1. Field of the Invention
This invention relates to a commercial process for the preparation of 2,5-hexanedione, i.e., acetonylacetone, from allylacetone and more particularly relates to the oxidation of allylacetone using palladium chloride as the catalyst in the presence of copper chloride and oxygen to prepare high yields of 2,5-hexanedione with only small losses of the palladium catalyst.

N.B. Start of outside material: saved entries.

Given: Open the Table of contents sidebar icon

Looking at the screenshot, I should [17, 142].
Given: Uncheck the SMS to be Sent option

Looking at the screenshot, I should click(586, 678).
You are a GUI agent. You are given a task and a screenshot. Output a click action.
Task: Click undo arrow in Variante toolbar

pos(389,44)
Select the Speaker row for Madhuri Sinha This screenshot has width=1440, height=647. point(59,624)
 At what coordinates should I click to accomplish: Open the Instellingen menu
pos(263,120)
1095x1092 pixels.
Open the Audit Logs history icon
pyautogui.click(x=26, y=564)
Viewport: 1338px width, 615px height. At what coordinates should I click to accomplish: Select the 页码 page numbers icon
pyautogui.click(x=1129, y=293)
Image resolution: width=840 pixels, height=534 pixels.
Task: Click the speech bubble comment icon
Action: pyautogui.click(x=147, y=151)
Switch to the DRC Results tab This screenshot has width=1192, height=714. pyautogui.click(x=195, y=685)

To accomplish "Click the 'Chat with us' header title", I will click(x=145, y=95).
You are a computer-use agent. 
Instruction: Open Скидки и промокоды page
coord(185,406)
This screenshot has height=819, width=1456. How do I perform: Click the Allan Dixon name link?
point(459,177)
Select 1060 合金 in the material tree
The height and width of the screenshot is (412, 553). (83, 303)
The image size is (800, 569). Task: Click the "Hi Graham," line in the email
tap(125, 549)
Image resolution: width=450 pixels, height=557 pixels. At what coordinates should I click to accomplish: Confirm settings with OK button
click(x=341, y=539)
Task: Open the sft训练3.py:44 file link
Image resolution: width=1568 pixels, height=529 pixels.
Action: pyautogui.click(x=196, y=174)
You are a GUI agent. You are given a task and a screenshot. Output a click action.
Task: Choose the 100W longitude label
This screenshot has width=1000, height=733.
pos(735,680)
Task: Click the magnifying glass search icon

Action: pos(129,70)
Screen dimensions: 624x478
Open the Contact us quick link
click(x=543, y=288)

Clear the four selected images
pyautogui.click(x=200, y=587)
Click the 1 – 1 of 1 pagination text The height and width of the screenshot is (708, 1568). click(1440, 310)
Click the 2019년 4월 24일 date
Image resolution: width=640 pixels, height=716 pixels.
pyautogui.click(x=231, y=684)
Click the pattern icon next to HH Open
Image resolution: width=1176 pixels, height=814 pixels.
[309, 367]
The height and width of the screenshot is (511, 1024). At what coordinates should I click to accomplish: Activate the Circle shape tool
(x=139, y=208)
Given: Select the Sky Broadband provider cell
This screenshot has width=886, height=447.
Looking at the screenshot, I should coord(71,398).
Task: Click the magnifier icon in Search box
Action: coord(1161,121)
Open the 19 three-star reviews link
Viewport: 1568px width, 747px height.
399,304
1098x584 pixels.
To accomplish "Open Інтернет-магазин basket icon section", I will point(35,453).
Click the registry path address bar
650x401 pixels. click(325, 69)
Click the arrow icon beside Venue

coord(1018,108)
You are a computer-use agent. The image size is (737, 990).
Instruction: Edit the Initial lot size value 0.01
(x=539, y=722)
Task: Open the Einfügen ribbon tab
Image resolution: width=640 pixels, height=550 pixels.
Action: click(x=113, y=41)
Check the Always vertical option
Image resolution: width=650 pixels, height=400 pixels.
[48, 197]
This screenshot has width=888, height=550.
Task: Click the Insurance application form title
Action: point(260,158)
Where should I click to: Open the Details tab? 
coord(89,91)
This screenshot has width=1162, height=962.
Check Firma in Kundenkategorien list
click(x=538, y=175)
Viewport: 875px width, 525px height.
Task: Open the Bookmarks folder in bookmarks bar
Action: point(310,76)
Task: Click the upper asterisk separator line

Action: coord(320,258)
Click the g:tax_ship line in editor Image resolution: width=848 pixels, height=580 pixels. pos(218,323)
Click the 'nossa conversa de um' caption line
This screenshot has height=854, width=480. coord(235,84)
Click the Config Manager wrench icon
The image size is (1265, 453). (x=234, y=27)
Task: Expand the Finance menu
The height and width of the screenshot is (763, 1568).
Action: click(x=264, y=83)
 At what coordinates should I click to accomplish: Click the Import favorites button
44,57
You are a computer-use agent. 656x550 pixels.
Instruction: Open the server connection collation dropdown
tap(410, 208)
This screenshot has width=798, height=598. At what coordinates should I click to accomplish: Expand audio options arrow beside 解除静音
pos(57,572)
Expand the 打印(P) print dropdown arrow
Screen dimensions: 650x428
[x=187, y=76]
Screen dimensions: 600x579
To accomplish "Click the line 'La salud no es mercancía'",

2. Description of the Prior Art
2,5-Hexanedione or acetonylacetone is important as an organic chemical intermediate. Preparation of this compound through various synthesis routes has been reported in the prior art. For example, Adams et al. in J. Am. Chem. Soc., Vol. 72, p 4368 (1950) describe the synthesis of 2,5-hexanedione by condensing propylene oxide with acetoacetic acid esters to produce alpha-aceto-gamma-valerolactone, which, in turn, is reacted with dilute hydrochloric acid and converted into 5-hydroxy-2-hexanone. To obtain 2,5-hexanedione, the hydroxy-hexanedione product is then oxidized together with sodium dichromate and sulfuric acid. Also, Shenk in Ber., Vol. 77, p 661 (1944) describes the preparation of 2,5-hexanedione by oxidizing 2,5-dimethylfuran to 3-hexene-2,5-dione, which product then is hydrogenated to produce 2,5-hexanedione. Still further, in U.S. Pat. No. 2,525,672, Heilbron et al. describe the preparation of 2,5-hexanedione by first reacting 1-bromo-2,3-epoxybutane with monosodium acetylide in liquid ammonia, and then reacting the 3-hexene-5-yn-2-ol product obtained with mercury sulfate and sulfuric acid.
For one or more reasons, however, all of these prior art processes are disadvantageous for preparing 2,5-hexanedione conveniently and economically. The process of Adams et al is a multistage process which provides only low yields of product. The Shenk process, besides providing only moderate yields of product, utilizes 2,5-dimethylfuran which is obtained only with difficulty. The Heilbron et al process likewise utilizes reactants which are difficult to handle and only moderate product yields are realized.
More recently, in Kogyo Kaguku Zasshi 71, (6), p 945-6 (1968) as well as in Japanese Patent Publication No. 1972-11411, Takamori Konaka and Sadao Yamamoto have described a simplified, one-step process for producing good commercial yields of 2,5-hexanedione from allylacetone in a mixed solvent system composed of water and either benzene or dimethylformamide. In this process, palladium chloride is employed as the oxidation catalyst in the presence of prescribed amounts of cupric chloride and oxygen. The process is carried out at temperatures ranging usually from 60.degree.-80.degree. C for an overall time period ranging generally from 3 to 12 hours but typically from 7 to 12 hours. Upon completion of the reaction, the 2,5-hexanedione product is reported to be easily recoverable from the reaction mixture and purified. However, from practice of this process, substantial quantities of undesirable byproducts are formed and losses of the expensive palladium chloride catalyst component are found to be substantial.
It has now been found that by conducting the oxidation process in a manner similar to that described by Konaka and Yamamoto, but with the use of much greater copper/palladium mole ratios and copper/allylacetone mole ratios than previously employed, commercially attractive yields, i.e., greater than about 70%, by weight of theoretical, of 2,5-hexanedione product can be obtained in significantly shorter reaction times. Most important, practice of this process results in much reduced losses of the expensive palladium catalyst.